We’ll be sitting down with Ambassador Romatet to discuss France’s support for Egypt’s green economy in this week’s Going Green, on Tuesday.

The House of Representatives will begin discussing the Sovereign Sukuk Act during today’s plenary session, according to the House agenda. The bill, which would pave the way for the government to begin issuing sharia-compliant bonds, received approval from the House Economic Committee last month.

May inflation data will be released this week.

Benjamin Netanyahu’s fate is going to be decided over the next week: The motley crew of political parties bidding to unseat Israeli PM Benjamin Netanyau has a week to gather parliamentary support ahead of a vote of confidence likely to take place on 14 June, the Times of Israel reports. A loose coalition of ultra-nationalists, liberals and Islamists struck a last-minute agreement to form a government last week, which would hand far-right settler Naftali Bennett and liberal leader Yair Lapid the keys to the prime minister’s office.

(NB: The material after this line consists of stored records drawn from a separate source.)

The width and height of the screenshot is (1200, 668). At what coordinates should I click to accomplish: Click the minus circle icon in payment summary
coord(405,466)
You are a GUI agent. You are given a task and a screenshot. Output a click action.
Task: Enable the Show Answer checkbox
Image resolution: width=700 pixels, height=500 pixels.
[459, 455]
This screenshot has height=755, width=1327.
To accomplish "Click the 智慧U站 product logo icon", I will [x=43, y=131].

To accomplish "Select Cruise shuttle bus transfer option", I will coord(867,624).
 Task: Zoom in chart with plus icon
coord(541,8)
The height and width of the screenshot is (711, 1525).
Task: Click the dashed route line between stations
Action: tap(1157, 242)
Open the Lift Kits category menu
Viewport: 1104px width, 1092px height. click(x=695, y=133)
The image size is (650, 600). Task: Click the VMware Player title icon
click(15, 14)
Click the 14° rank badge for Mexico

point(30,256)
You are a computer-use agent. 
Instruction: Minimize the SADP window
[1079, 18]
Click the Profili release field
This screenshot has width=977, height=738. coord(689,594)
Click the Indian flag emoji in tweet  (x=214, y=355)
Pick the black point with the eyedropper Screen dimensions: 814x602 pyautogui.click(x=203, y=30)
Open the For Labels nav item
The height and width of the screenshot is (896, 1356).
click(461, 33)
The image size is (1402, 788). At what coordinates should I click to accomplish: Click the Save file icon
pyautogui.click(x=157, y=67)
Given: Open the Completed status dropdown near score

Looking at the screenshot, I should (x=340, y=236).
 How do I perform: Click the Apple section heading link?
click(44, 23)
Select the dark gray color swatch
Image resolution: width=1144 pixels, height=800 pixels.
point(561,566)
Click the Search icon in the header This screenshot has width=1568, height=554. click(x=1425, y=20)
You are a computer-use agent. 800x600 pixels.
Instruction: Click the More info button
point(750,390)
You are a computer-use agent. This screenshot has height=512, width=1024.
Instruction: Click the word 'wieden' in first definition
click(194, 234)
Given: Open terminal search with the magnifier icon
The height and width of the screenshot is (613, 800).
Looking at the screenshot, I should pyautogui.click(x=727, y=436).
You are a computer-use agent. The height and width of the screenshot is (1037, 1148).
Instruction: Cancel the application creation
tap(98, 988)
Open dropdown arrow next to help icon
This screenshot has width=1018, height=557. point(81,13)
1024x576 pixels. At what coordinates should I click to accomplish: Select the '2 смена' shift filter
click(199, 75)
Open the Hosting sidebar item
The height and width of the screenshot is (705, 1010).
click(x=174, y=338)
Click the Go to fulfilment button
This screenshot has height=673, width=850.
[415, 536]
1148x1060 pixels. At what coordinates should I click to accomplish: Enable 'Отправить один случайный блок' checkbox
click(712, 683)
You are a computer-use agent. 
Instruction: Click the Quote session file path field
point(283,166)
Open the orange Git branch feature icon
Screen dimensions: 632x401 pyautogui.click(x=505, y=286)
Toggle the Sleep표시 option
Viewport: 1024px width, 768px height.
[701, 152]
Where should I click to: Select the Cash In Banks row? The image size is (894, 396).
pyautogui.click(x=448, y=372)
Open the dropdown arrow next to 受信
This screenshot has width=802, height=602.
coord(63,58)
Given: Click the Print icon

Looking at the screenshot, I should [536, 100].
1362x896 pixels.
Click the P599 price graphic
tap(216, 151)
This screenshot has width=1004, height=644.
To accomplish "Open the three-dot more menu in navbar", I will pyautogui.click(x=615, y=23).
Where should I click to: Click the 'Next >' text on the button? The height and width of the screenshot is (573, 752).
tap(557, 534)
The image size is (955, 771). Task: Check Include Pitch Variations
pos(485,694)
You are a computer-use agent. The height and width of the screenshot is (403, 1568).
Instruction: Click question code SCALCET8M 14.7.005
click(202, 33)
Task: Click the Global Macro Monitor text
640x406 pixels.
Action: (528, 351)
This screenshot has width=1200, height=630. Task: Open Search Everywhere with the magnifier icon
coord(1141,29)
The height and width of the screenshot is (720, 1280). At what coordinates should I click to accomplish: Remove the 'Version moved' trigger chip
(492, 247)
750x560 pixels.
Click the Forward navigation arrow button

Interest rates: The Central Bank of Egypt will meet Thursday, 17 June to review rates.

The price of your smokes is going up next month: Prices of all cigarette brands will rise as much as EGP 0.50 as of 1 July, The rise comes under new ceilings on the taxable price brackets introduced two years ago to allow tobacco companies to increase prices without their brands moving into a higher bracket, Eastern Company CEO Hani Amani said in an interview on El Hekaya last night (watch, runtime: 4:47).

Thanaweya Amma exams will start on 10 July and continue through to 2 August, Education Minister Tarek Shawki announced yesterday. Students who have received tablets will be required to record their answers digitally and on paper in case of any technical malfunctions, and students without tablets will receive paper exams only. This year’s tests will be aimed at comprehension and understanding and will test students via multiple-choice bubble sheets, Shawki said, emphasizing the ministry’s shift away from rote memorization.